Bruhier earlier on in his book had cited numerous instances of seemingly dead young women who were revived and saved from untimely burial by amorous embraces; sexual ecstasy, “dying” in eighteenth-century parlance, turned out for some to be the path to life. Love, that “wonderful satisfactory Death and ... voluntary Separation of Soul and Body,” as an English physician called it, guarded the gates of the tomb. But in this case it would have seemed extremely unlikely to an eighteenth-century observer that the innkeepers’ daughter could have conceived a child without moving and thereby betraying her death. Any medical book or one of the scores of popular midwifery, health, or marriage manuals circulating in all the languages of Europe reported it as a commonplace that “when the seed issues in the act of generation [from both men and women] there at the same time arises an extra-ordinary titillation and delight in all members of the body.” Without orgasm, another widely circulated text announced, “the fair sex [would] neither desire nuptial embraces, nor have pleasure in them, nor conceive by them.”
The girl must have shuddered, just a bit. If not her rosy cheeks then the tremors of venereal orgasm would have given her away. Bruhier’s story was thus one of fraud and not of apparent death; the innkeepers’ daughter and the monk simply conspired, Louis concludes, to escape culpability by feigning coma until the last possible moment before burial.
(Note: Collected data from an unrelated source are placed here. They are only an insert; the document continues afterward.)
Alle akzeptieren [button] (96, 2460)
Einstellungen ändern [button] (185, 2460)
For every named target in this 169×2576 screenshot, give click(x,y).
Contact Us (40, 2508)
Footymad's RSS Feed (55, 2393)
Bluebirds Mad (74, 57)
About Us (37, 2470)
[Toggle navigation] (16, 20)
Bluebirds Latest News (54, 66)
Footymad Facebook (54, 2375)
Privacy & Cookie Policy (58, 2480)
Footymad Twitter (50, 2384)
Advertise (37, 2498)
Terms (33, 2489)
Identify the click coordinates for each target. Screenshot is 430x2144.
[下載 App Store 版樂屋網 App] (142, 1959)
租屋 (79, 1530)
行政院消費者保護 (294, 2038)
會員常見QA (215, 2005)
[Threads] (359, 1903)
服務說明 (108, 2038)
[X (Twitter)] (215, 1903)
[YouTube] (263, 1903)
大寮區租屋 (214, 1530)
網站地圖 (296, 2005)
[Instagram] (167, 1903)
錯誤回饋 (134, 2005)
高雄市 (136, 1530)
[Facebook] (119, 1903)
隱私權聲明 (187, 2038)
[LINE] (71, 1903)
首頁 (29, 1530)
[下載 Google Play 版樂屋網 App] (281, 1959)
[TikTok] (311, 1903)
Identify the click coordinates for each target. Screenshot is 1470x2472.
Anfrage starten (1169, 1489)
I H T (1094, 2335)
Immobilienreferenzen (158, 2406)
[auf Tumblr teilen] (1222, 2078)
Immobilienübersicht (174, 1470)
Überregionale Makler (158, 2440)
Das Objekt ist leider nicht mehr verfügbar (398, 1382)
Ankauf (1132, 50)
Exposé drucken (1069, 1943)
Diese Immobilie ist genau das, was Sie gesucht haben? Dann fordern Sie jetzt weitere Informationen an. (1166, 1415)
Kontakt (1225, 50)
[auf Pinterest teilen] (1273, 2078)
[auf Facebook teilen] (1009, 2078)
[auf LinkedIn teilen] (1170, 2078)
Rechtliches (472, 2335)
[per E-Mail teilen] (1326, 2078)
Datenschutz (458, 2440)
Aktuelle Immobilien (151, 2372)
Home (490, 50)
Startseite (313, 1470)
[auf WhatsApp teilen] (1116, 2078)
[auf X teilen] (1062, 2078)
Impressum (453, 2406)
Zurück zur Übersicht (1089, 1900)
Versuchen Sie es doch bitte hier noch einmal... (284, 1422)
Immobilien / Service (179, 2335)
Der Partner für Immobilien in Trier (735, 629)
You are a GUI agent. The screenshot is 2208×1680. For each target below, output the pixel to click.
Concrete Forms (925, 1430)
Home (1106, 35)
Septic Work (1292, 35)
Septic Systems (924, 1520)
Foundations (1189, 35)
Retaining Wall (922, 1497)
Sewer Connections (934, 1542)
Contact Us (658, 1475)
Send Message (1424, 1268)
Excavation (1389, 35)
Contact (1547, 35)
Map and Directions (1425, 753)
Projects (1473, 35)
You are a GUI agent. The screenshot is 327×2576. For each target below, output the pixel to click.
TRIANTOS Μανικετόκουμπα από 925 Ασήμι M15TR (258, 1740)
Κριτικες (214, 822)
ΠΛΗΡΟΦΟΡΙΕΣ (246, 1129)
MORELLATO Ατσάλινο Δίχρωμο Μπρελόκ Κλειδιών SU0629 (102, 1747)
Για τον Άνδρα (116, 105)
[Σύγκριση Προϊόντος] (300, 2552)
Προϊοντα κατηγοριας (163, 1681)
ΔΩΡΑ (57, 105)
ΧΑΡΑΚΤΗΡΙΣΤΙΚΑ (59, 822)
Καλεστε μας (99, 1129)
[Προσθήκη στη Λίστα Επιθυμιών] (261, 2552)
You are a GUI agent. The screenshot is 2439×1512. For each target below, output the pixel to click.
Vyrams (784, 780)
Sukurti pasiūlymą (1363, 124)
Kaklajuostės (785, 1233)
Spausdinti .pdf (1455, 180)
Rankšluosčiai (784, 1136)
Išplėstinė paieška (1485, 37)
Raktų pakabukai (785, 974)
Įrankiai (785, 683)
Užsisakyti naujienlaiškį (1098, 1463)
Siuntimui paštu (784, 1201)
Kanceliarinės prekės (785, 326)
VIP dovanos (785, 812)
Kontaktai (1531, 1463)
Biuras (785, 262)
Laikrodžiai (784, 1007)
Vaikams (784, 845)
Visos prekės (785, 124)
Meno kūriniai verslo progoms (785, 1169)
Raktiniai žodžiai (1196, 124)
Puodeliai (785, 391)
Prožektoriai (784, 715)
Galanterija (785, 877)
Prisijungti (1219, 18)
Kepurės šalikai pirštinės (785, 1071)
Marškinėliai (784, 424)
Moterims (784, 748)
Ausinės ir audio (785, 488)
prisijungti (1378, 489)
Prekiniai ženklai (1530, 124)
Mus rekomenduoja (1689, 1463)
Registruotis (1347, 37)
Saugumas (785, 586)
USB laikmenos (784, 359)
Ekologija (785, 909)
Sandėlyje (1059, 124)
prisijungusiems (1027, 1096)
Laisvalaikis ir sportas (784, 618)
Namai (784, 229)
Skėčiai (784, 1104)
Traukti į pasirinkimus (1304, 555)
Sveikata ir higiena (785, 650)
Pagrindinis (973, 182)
In 1836 the tale was told again, but now with a new twist. This time, the reality of the girl’s deathlike comatose state was not questioned. On the contrary, her becoming pregnant under these conditions was cited by Dr. Michael Ryan as one among many other cases of intercourse with insensible women to prove that orgasm was irrelevant to conception. (In one story, for example, an ostler confesses that he came to an inn and had sex with, and made pregnant, a girl who was so dead asleep before the fire that he was long gone before she awoke.) Not only need a woman not feel pleasure to conceive; she need not even be conscious.
Near the end of the Enlightenment, in the period between these two rehearsals of the tale of the innkeepers’ daughter, medical science and those who relied on it ceased to regard the female orgasm as relevant to generation. Conception, it was held, could take place secretly, with no telltale shivers or signs of arousal; the ancient wisdom that “apart from pleasure nothing of mortal kind comes into existence” was uprooted. Previously a sign of the generative process, deeply embedded in the bodies of men and women, a feeling whose existence was no more open to debate than was the warm, pleasurable glow that usually accompanies a good meal, orgasm was relegated to the realm of mere sensation, to the periphery of human physiology—accidental, expendable, a contingent bonus of the reproductive act.
This reorientation applied in principle to the sexual functioning of both men and women. But no one writing on such matters ever so much as entertained the idea that male passions and pleasures in general did not exist or that orgasm did not accompany ejaculation during coition. Not so for women. The newly “discovered” contingency of delight opened up the possibility of female passivity and “passionlessness.” The purported independence of generation from pleasure created the space in which women’s sexual nature could be redefined, debated, denied, or qualified. And so it was of course. Endlessly.